§ Task to carry out
Every entry has to be restated word for word.

-------

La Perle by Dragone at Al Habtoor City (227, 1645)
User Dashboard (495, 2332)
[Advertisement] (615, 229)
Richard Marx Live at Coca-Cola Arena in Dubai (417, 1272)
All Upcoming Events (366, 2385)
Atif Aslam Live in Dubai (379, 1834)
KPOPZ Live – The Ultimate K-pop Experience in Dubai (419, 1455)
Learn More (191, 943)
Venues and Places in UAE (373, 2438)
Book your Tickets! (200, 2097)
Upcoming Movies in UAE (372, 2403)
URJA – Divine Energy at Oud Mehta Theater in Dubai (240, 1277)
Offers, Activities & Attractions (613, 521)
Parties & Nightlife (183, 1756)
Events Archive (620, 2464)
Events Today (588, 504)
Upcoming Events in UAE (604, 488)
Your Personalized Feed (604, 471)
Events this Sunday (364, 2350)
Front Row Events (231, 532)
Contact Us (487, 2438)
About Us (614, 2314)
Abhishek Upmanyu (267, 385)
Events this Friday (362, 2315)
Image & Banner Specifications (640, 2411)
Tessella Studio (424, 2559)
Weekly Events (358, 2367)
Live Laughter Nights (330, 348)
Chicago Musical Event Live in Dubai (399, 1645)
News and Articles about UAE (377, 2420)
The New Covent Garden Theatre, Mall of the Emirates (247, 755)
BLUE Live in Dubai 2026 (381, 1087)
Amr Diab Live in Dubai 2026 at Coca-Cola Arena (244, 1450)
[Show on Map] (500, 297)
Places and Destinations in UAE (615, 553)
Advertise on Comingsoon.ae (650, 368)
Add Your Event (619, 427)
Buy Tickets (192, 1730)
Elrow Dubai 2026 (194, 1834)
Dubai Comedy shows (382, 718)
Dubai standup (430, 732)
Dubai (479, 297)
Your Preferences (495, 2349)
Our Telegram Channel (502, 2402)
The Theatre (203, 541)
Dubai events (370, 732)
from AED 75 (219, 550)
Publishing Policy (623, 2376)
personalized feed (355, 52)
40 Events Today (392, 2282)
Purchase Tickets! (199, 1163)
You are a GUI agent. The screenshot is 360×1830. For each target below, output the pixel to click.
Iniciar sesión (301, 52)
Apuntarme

-------

§ Expected answer
La Perle by Dragone at Al Habtoor City (227, 1645)
User Dashboard (495, 2332)
[Advertisement] (615, 229)
Richard Marx Live at Coca-Cola Arena in Dubai (417, 1272)
All Upcoming Events (366, 2385)
Atif Aslam Live in Dubai (379, 1834)
KPOPZ Live – The Ultimate K-pop Experience in Dubai (419, 1455)
Learn More (191, 943)
Venues and Places in UAE (373, 2438)
Book your Tickets! (200, 2097)
Upcoming Movies in UAE (372, 2403)
URJA – Divine Energy at Oud Mehta Theater in Dubai (240, 1277)
Offers, Activities & Attractions (613, 521)
Parties & Nightlife (183, 1756)
Events Archive (620, 2464)
Events Today (588, 504)
Upcoming Events in UAE (604, 488)
Your Personalized Feed (604, 471)
Events this Sunday (364, 2350)
Front Row Events (231, 532)
Contact Us (487, 2438)
About Us (614, 2314)
Abhishek Upmanyu (267, 385)
Events this Friday (362, 2315)
Image & Banner Specifications (640, 2411)
Tessella Studio (424, 2559)
Weekly Events (358, 2367)
Live Laughter Nights (330, 348)
Chicago Musical Event Live in Dubai (399, 1645)
News and Articles about UAE (377, 2420)
The New Covent Garden Theatre, Mall of the Emirates (247, 755)
BLUE Live in Dubai 2026 (381, 1087)
Amr Diab Live in Dubai 2026 at Coca-Cola Arena (244, 1450)
[Show on Map] (500, 297)
Places and Destinations in UAE (615, 553)
Advertise on Comingsoon.ae (650, 368)
Add Your Event (619, 427)
Buy Tickets (192, 1730)
Elrow Dubai 2026 (194, 1834)
Dubai Comedy shows (382, 718)
Dubai standup (430, 732)
Dubai (479, 297)
Your Preferences (495, 2349)
Our Telegram Channel (502, 2402)
The Theatre (203, 541)
Dubai events (370, 732)
from AED 75 (219, 550)
Publishing Policy (623, 2376)
personalized feed (355, 52)
40 Events Today (392, 2282)
Purchase Tickets! (199, 1163)
You are a GUI agent. The screenshot is 360×1830. For each target below, output the pixel to click.
Iniciar sesión (301, 52)
Apuntarme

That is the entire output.